Siphonophores are carnivorous animals part of the phylum Cnidaria, which also includes sea anemones, jellyfish and corals. Most siphonophores are active swimmers that spend majority of their time in the deep sea. A specific siphonophore is a colonial jellyfish called Marrus orthocanna.

Marrus orthocanna – credit google images


Morphology and movement

It appears like a “rocket” with a main body and then tentacles extending from the bottom. Its main body is comprised of multiple bells arising from the main stem.Along the protozooid are nectophores, these are jar like shapes that structure M. orthocanna. These jar shapes have a red/ orange lining which is its food canal that the entire colony of nectophores share.

Marrus orthocanna can have a colony that exceeds between 1 to 2 meters and its nectosome can extend up to 10cm.

The colonial jellyfish moves as a colony by the nectophores contracting and propelling in any direction chosen. It has a small yellow orange pneumatophore, a gas filled float, at the top that makes sure it does not sink to the bottom.


Marrus orthocanna bell structure – photo credit Kevin Raskoff

How and what does is eat?

It is an ambush predator that feeds on copepods, decapods (groups of small crustaceans)  and rarely small fish. The zooids of the colony are feeding polyps, they feed by capturing food using its mouth: a single long tentacle. This is done by extending the tentacle and tentilla (nematocysts) into the water to create a transparent net. To bring the prey in once being trapped by the filament (chain of protein) contracts and the cnidae (an explosive cell).


M. orthocanna lives in the deep sea at depths ranging between 200 and 800 meters, it has even been found at depths of 2000 meters.
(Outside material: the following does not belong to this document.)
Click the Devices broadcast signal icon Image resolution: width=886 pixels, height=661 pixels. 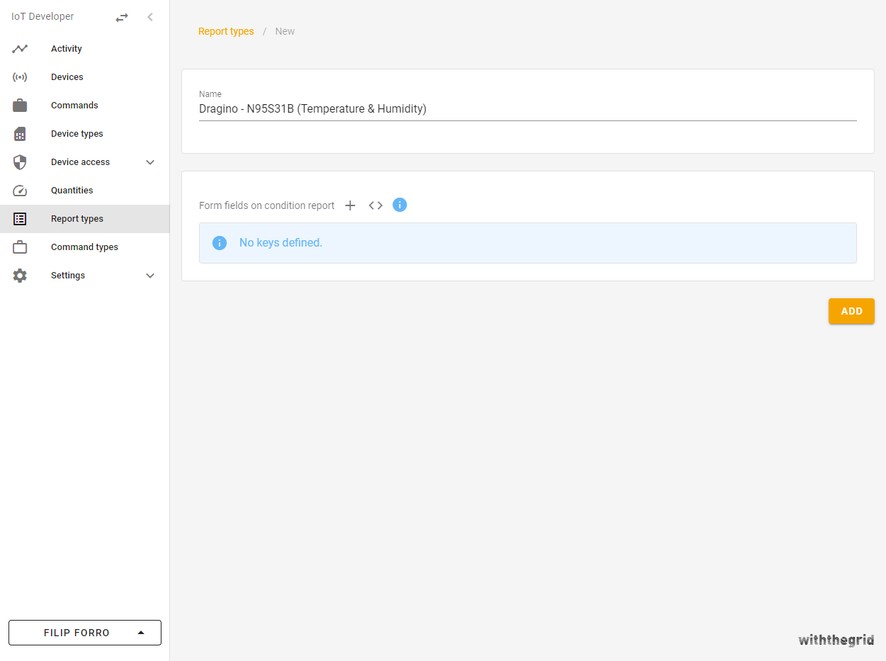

The unusual looking siphonophore occurs pelagically in open waters in the Arctic Ocean, northwest Pacific Ocean, North Atlantic Ocean and Mediterranean Sea.


These jellyfish have have reproductive structures located in the siphosome, area that contains feeding, reproductive and defensive zooids. The eggs and sperm mature in specialized medusae (a free swimming form). Some siphonophores have male and female structures in the same colony and others have both sexes separate.


Although M. orthocanna may have a fragile gelatinous body however it has learn’t to survive the extreme cold temperatures, high pressure and minimal food source availability. It has done this by being able to capitalize on its swimming capability and it spread it tentacles widely to have a greater chance at catching prey.

Fun fact

Submarines in World War II were able to hide from the enemy’s sonar using a large group of siphonophores, this is because the sonar waves could be scattered by the siphonophores soft bodies.